Instead, we are going to select headlines by how they are styled on the webpage. Below, I have printed out all of the links of the site, which will have all of the headlines we want. Go through this list and determine which class attributes we want for our headlines.

In [None]:
a_tags = wd.find_elements(By.TAG_NAME, 'a')
for a in a_tags:
  print(a.text, a.get_attribute("class"), sep='\t')

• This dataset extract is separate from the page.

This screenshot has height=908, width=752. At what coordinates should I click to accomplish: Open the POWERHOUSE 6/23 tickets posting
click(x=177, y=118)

From this list, I found `css-9mylee` and `css-rgq5s4` as the two main headline classes. Now we can use XPATH filtering to isolate them.

In [None]:
## here, we are going to use the XPATH attribute of the By class
## XPATH is a common practice for XML parsing that can be extended to HTML using XHTML

## in order to process two XPATH patterns, we can make a list of them and feed them into
## the find_elements method one by one

patterns = [
    "//a[@class='css-9mylee']",
    "//a[@class='css-rgq5s4']"
]

for pattern in patterns:
  hls = wd.find_elements(By.XPATH, pattern)
  for hl in hls:
    if (len(hl.text) > 0):
      print(hl.text)
      print('_____________________') ## print this here so we see where each a tag stops

But, now there is stuff here, like the author name or how long a read the article is, that isn't the headline and we still haven't been able to scrape the link to the article itself.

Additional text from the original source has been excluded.